Nina Fonoroff

About Nina

An independent filmmaker since 1980, I hold a B.F.A. from Massachusetts College of Art and Design and an M.F.A. from the San Francisco Art Institute. My experimental films have been screened at numerous showcases, festivals, and museums in the US, Canada and Europe. My 1989 film, A Knowledge They Cannot Lose, was shown on public television and on the Learning Channel. My 1994 film, The Accursed Mazurka, won Jurors' Choice Award at the Black Maria Film and Video Festival and an Honorable Mention at the Ann Arbor Film Festival.

I have received production grants from the Jerome Foundation and the New York Foundation for the Arts and was awarded a Guggenheim Fellowship for 1998-1999. I have had artists' residencies at the MacDowell Colony, Yaddo, and the Virginia Center for the Creative Arts. Since 1999, I have taught film and video making and film history and theory at the University of New Mexico, where I am currently Associate Professor.
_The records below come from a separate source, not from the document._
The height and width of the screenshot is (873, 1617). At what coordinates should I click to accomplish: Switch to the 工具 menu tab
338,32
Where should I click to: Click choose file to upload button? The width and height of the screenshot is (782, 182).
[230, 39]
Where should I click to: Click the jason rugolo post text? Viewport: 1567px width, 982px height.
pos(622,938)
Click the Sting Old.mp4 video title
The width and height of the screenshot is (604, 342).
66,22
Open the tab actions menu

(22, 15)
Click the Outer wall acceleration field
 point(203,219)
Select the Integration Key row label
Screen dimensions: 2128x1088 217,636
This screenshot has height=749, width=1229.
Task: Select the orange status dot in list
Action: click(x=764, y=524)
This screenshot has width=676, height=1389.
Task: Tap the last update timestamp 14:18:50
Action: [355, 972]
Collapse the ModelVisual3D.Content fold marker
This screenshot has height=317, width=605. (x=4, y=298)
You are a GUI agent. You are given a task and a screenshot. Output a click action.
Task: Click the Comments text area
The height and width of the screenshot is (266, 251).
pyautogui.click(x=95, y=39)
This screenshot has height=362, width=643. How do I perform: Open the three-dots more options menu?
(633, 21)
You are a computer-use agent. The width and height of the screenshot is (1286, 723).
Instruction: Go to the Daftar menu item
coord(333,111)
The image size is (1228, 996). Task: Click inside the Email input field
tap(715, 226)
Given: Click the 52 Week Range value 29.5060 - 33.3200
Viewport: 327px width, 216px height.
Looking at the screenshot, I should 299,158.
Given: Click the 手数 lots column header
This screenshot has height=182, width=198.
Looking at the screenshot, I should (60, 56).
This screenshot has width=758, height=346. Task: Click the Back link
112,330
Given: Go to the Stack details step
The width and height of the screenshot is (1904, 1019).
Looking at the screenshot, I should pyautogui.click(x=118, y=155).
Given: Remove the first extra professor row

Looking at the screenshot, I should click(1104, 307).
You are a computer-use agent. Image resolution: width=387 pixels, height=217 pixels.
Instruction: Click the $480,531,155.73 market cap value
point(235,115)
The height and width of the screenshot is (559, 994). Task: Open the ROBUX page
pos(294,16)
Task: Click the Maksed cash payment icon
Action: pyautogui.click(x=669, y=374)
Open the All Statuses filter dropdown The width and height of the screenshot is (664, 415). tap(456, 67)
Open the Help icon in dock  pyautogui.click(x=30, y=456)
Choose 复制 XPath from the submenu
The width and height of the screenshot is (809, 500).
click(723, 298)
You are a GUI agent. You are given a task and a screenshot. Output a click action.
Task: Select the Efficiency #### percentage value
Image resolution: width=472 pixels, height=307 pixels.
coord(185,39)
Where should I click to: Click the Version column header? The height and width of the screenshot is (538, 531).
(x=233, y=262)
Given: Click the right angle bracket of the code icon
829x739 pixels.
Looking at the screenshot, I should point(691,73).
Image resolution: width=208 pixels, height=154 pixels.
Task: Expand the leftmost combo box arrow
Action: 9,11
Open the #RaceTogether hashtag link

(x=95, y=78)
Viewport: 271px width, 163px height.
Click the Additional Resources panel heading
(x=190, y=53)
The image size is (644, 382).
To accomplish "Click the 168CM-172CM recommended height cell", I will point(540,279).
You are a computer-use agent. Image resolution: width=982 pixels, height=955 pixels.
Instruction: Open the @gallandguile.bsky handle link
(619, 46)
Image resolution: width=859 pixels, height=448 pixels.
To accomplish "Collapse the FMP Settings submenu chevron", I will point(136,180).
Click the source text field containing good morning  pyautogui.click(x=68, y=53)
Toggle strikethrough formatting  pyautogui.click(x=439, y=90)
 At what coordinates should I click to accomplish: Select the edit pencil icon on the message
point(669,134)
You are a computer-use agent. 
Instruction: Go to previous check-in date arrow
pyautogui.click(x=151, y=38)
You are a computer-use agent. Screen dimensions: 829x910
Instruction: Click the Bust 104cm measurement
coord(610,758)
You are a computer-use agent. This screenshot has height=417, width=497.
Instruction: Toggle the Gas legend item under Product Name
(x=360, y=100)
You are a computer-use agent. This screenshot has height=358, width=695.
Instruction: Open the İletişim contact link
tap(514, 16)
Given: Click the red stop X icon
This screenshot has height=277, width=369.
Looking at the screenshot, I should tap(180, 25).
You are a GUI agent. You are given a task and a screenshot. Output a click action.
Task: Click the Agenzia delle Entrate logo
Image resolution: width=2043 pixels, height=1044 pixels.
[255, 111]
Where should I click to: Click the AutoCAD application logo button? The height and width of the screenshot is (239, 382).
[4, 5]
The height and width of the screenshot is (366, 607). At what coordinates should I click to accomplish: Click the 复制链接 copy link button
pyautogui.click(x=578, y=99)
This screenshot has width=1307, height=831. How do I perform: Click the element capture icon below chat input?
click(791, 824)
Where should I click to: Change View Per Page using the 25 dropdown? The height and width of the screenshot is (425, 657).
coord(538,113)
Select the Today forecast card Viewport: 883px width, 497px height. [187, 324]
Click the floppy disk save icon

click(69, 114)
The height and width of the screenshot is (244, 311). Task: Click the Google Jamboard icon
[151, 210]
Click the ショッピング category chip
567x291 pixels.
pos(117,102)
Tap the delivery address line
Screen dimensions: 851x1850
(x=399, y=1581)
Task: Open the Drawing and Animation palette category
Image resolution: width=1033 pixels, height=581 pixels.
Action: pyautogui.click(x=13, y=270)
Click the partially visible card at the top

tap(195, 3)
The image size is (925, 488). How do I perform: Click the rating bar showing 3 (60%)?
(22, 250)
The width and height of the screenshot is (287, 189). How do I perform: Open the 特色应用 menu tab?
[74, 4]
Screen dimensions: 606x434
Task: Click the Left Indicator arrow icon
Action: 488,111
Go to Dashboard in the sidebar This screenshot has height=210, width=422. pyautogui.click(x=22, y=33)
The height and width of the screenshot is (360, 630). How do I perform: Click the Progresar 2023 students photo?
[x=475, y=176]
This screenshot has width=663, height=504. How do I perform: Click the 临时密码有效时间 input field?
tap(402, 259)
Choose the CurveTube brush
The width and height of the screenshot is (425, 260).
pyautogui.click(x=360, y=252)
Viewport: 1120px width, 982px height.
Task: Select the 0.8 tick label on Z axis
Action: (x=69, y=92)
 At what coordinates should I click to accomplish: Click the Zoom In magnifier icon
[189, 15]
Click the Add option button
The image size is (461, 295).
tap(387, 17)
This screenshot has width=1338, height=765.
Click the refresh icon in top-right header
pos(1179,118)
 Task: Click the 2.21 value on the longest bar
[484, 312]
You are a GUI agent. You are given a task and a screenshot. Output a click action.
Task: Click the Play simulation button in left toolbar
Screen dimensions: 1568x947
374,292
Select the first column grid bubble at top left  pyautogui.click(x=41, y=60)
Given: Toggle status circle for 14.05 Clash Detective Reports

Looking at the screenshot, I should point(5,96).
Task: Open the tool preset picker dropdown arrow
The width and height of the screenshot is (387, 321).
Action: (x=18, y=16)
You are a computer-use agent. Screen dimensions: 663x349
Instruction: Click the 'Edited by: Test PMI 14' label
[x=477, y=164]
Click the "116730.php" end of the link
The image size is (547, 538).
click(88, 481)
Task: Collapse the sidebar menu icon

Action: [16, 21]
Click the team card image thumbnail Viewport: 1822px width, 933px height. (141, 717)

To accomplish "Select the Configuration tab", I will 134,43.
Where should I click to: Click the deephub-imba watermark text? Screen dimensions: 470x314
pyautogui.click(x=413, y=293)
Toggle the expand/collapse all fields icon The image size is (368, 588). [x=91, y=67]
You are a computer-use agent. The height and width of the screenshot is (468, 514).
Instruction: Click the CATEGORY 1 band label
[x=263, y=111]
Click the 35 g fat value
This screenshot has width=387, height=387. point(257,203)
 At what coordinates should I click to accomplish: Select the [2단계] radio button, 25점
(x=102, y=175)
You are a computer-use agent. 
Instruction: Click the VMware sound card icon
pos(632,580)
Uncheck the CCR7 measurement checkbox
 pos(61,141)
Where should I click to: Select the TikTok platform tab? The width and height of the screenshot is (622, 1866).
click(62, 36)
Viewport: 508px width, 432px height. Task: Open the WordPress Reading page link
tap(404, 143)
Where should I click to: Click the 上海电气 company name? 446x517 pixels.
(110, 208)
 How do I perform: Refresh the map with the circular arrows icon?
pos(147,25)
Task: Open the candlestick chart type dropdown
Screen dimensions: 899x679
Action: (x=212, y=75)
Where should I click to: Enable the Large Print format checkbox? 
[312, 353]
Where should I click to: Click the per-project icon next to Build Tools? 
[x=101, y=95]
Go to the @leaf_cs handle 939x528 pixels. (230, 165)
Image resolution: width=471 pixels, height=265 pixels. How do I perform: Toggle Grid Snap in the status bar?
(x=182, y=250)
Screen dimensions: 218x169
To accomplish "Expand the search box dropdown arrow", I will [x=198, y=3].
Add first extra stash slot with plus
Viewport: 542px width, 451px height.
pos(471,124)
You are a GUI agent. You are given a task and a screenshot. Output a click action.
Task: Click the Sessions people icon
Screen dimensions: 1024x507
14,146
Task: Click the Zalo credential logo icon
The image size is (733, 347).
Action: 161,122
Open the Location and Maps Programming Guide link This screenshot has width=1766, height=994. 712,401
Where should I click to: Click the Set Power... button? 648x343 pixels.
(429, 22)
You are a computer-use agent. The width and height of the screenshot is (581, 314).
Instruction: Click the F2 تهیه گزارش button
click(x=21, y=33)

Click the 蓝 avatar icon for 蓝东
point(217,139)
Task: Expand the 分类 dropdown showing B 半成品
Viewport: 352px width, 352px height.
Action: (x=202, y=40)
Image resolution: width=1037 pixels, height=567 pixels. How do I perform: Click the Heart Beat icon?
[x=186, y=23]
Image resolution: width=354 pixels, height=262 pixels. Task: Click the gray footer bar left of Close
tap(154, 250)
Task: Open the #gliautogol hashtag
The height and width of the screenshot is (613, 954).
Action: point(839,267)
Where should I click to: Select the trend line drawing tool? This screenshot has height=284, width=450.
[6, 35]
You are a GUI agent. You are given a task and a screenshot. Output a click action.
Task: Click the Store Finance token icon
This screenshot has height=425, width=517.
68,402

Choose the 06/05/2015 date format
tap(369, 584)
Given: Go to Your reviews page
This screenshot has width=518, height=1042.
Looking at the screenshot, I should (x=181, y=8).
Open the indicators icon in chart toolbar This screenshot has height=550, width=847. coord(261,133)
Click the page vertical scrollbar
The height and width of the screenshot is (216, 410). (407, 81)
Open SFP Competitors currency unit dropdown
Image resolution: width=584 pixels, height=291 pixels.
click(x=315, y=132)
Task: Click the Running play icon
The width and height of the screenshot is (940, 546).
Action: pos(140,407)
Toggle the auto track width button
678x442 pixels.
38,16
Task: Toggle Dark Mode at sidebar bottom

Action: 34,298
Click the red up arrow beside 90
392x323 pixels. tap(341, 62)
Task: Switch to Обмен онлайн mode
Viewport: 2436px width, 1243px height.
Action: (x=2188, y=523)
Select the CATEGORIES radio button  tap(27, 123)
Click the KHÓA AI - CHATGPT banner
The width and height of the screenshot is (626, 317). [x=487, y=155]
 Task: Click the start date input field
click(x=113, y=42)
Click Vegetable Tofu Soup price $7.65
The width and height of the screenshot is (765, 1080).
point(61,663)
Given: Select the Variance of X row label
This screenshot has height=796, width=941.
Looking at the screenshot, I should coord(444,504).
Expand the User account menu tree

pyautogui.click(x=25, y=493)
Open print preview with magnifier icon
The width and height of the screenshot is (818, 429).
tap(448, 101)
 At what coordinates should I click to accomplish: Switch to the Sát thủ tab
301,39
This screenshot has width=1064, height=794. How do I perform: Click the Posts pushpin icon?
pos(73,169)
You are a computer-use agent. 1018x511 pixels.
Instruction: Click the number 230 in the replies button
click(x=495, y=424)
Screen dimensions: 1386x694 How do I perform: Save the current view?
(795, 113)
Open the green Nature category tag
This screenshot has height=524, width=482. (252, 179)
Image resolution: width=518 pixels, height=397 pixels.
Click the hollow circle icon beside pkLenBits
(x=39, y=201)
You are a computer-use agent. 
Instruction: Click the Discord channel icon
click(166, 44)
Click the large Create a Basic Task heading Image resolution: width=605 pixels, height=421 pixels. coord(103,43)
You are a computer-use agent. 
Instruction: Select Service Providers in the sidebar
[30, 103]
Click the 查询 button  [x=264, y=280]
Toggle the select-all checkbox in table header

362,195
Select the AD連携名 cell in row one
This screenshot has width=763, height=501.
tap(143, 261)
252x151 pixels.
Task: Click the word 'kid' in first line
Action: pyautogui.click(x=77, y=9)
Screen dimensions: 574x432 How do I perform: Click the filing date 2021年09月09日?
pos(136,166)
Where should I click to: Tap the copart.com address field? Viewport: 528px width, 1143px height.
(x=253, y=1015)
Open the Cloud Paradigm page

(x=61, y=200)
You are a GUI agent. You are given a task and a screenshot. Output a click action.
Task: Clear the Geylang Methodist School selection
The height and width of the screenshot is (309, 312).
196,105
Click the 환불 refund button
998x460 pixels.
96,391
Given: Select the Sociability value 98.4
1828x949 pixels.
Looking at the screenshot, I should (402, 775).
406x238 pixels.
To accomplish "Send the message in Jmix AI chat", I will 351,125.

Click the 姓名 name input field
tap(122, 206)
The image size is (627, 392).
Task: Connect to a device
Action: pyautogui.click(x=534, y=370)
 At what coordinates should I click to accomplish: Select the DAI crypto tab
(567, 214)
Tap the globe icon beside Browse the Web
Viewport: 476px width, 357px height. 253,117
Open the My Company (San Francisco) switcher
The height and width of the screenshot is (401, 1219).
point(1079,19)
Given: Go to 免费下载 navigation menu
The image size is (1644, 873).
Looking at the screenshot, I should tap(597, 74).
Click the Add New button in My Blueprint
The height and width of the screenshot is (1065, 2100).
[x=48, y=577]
The Creative Filmmaking Process

Mainly a visual artist who "happened into" film, I consider my work a hybrid of collage, painting, musical composition from sampled sound and cinema. Though I begin work on a film with a rough plan, the process remains fluid, indeterminate: partly a matter of calculation and planning, partly of serendipitous discovery.

Through most phases of the process, I work to shape a story through constant revision of both sound and picture elements; so the films may be considered palimpsests that have been subjected to numerous revisions of thought and idea. In the course of any given day, I essentially become many different kinds of spectator and imagemaker. The "narrative" elements are guided by a field of investigation; the piece as a whole is fluid enough to allow for changes of design and direction as I go along.

Central to my creative process is a deep involvement in almost all of the phases of the film's production—from scripting and shooting to editing and finishing of image and sound elements. Most recently, I've begun experimenting with hand-processing film.

Teaching

I have regularly taught equal measures of critical theory and production courses, primarily to undergraduates who hope to pursue careers in film. My interest in teaching both kinds of courses grows from my view that writing criticism, writing theory, and making moving images with cameras and editing equipment are all forms of "creative work." In all of my classes, responsible and responsive discussion is key to my teaching, where I try to help students to discover who they are, or might become, as artists and thinkers in these media. I hope to pique students' intellectual curiosity and lead them toward a deeper aesthetic appreciation of the range of work we view.

Many students have expressed an enduring interest in the ways that current political crises are covered by mainstream news and media organizations, and how public response to global events is often generated by a corporate media structure that is driven by powerful political/economic interests. Some have brought these ideas to bear in their own creative work and scholarship.

As I continue to teach and pursue my own art, I explore the rich history of marginalized cinemas, and work to promote the ongoing practice of independent media . These creative efforts bear witness to ongoing crises, and wage struggle against dominant narratives of mainstream films and television.